La de los 10 habrá sido también la década de la concienciación –con Greta Thunberg como símbolo y actor– ante las causas humanas del cambio climático, con el Acuerdo de París de 2015, y las crecientes medidas –lentas e insuficientes, pero que van a avanzando en las sociedades– que se están tomando al respecto. Pero esto es un cura de una enfermedad que hemos provocado, no un proyecto cargado de ilusión para una vida generalmente mejor, pues esta lucha tendrá costes sociales.

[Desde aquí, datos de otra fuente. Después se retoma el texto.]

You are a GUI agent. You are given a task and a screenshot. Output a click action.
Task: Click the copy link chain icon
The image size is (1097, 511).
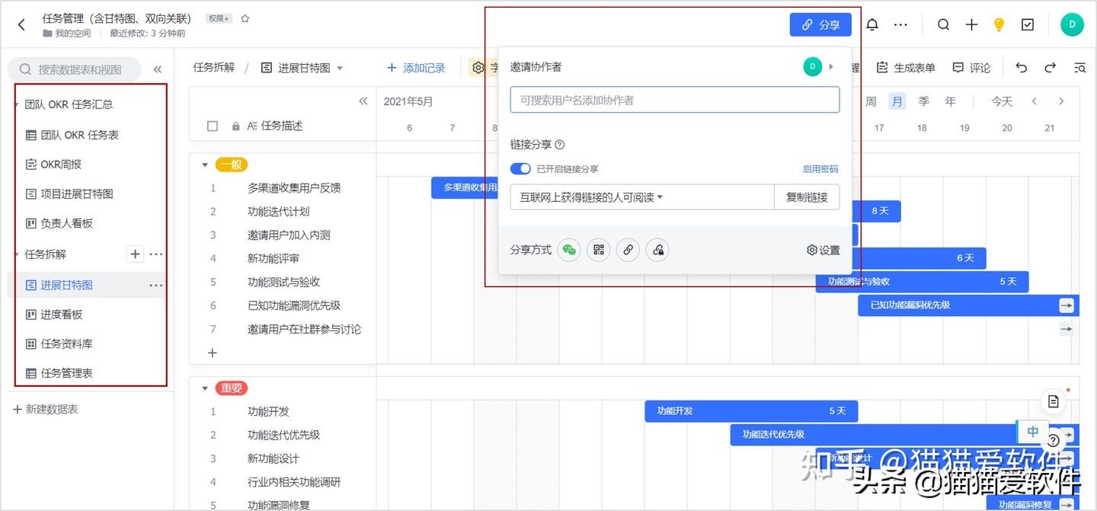628,250
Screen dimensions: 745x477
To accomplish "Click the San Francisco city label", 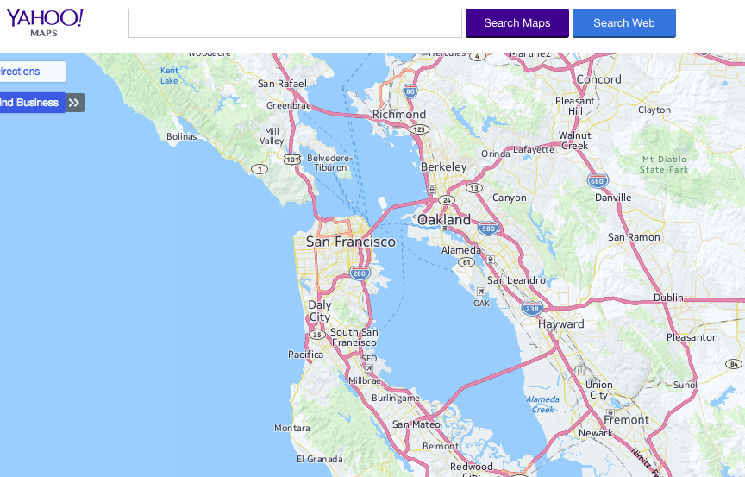I will click(x=351, y=242).
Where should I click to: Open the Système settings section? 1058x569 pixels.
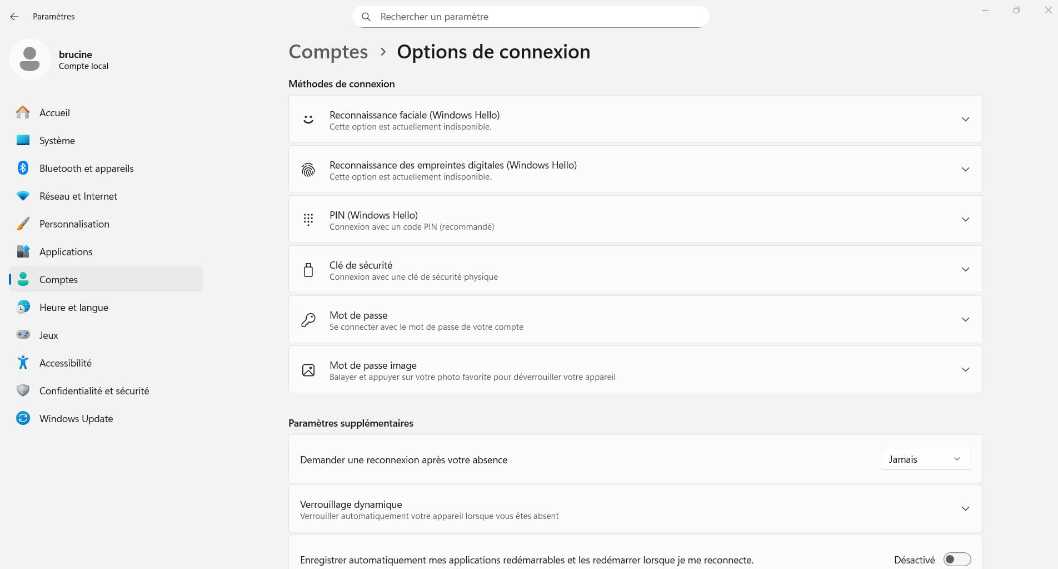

La vida se sigue alargando. La esperanza de vida en el mundo ha crecido en la década pasada en más de dos años hasta más de 72,6 según datos del Banco Mundial y de la ONU. Y la pobreza absoluta (menos de 1,5 dólares al día) se ha reducido de un 18% a un 8% de la población mundial. El primero de los Objetivos de Desarrollo Sostenible se había fijado eliminarla para 2030, y vamos retrasados en este y en los otros. Vamos demasiado lentos ante los problemas que se acumulan, y, pese a algunos avances, muchos ciudadanos en el mundo siguen en la desilusión, cuando no en la frustración.